Conceber a educação como direito humano diz respeito a considerar o ser humano na sua vocação ontológica de querer “ser mais”, diferentemente dos outros seres vivos, buscando superar sua condição de existência do mundo. (...) A educação é fundamental para a realização dessa vocação humana.

Ensina Claude (2005, p.37) que a educação é o pré-requisito fundamental para o indivíduo atuar plenamente como ser humano na sociedade moderna, valioso, por ser a ferramenta mais eficiente de que dispõe o homem para o seu crescimento pessoal no contexto da comunidade, assumindo o status de direito humano social, por ser parte integrante da dignidade humana e contribuir para ampliá-la com conhecimento, saber e discernimento.

Outro aspecto que fundamenta a educação como um direito humano diz respeito ao fato de que o acesso à educação é em si um alicerce para a efetivação de outros direitos, e sua negação um óbice às demais garantias. Nesse sentido, lembra Haddad (2006, p.3) que o indivíduo que passa por processos educativos torna-se um cidadão em melhores condições de exercer seu papel, pois a educação é a base constitutiva na formação do ser humano e na defesa e composição dos outros direitos econômicos, sociais e culturais.

A condição de cidadão está intimamente relacionada ao direito à educação, na medida em que o exercício pleno da cidadania pressupõe um conhecimento esclarecido acerca dos valores, hábitos e situações da sociedade da qual se faz parte. Nesse sentido, atesta Dallari (2004, p.66) que a educação torna as pessoas mais preparadas para a vida e também para a convivência, uma vez que a pessoa educada tem maior facilidade para compreender os outros e aceitar as diferenças.

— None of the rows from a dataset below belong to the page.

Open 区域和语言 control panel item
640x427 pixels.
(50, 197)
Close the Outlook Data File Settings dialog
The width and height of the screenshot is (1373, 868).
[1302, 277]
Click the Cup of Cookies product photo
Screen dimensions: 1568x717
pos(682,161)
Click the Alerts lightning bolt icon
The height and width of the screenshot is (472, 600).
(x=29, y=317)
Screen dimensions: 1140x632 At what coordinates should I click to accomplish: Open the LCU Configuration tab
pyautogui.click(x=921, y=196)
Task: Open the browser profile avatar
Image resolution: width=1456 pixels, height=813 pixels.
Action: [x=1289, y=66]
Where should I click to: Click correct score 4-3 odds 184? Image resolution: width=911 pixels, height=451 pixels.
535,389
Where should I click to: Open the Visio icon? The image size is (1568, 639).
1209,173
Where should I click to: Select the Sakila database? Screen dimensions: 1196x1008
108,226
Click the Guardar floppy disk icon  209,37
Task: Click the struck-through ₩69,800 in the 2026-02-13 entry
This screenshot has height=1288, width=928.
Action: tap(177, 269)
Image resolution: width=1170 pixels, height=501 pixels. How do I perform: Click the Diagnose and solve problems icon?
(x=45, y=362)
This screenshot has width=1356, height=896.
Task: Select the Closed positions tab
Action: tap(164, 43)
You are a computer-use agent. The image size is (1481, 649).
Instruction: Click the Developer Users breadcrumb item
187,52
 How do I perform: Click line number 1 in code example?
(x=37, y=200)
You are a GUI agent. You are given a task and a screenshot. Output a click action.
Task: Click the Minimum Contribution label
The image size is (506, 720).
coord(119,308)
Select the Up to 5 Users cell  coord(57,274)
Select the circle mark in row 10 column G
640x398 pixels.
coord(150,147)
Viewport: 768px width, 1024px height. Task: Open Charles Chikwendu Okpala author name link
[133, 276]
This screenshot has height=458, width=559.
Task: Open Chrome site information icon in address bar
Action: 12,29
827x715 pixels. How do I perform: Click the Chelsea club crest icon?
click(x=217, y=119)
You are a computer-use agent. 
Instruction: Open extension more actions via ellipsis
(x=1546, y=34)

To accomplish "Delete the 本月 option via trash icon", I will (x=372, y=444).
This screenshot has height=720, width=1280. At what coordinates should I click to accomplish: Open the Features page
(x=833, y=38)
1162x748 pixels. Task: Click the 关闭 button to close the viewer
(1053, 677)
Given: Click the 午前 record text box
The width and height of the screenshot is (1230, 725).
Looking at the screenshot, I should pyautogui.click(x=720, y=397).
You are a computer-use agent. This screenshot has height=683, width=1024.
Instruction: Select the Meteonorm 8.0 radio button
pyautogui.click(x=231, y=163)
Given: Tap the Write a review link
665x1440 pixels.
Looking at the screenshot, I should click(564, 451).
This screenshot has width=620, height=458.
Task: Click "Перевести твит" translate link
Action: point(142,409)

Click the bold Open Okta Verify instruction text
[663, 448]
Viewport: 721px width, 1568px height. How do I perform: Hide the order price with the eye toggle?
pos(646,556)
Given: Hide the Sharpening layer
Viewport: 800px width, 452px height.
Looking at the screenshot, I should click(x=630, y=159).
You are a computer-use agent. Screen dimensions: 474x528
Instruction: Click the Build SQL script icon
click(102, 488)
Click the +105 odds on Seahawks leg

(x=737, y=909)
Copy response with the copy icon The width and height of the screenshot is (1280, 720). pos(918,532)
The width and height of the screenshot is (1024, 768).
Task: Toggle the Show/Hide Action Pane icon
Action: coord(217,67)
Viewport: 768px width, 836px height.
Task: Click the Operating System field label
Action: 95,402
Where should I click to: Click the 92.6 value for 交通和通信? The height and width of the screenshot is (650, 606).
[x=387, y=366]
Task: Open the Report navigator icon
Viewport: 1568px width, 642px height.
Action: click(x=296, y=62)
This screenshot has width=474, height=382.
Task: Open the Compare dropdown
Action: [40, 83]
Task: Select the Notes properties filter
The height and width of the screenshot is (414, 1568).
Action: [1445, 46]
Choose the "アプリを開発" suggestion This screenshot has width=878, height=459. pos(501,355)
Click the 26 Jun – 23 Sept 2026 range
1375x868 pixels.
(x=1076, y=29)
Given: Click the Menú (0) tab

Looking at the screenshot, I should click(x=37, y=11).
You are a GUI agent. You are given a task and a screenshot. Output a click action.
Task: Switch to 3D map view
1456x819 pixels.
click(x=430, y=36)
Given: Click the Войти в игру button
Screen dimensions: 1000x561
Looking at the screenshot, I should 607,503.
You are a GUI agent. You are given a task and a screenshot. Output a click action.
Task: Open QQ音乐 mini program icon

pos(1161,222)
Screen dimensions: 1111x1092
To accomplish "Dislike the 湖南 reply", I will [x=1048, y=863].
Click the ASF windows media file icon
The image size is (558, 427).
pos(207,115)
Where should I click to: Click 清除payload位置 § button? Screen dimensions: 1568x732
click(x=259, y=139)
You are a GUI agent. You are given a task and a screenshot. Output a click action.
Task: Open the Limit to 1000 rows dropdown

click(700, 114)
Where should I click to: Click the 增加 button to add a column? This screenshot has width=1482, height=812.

Nessa perspectiva, a educação é também um direito prioritário, fundamental para uma vida humana digna, por que o conhecimento e a capacidade de exercício dos direitos de cada indivíduo, assim como a consciência do dever de respeitar o direito dos outros dependem do direito à educação (MONTEIRO, 2003, p.764). Assim, explica o catedrático português que o direito à educação surge como um dever de cada ser humano tanto em relação a sua própria dignidade como para com a comunidade a qual pertence na medida de sua capacidade de responsabilidade em decorrência do princípio de solidariedade dos homens num Estado Social e Democrático de Direito, e conclui:

A mais legítima resposta à questão da legitimidade da educação está no "direito humano" à educação, cujo conteúdo normativo constitui uma ética. O direito à educação é uma ética porque os direitos do ser humano são uma ética intercultural e universal, com força jurídica e exigências políticas, pedagógicas e outras. O direito à educação é uma ética porque é, acima de tudo e de todos, um direito do educando. A ética do direito à educação é uma ética do interesse superior do educando, do pleno desenvolvimento da personalidade humana e da prioridade da educação para os direitos do ser humano e outros valores cívicos e internacionais. A ética do direito à educação traduz-se em um complexo normativo de direitos do educando (MONTEIRO, 2007, p.127)

Daí que a afirmação da educação enquanto um direito humano de natureza social, ou ainda, como um mínimo ético necessário para garantir o desenvolvimento integral da dignidade humana, tem sido tema recorrente em diversos documentos nacionais e internacionais de proteção dos direitos do homem.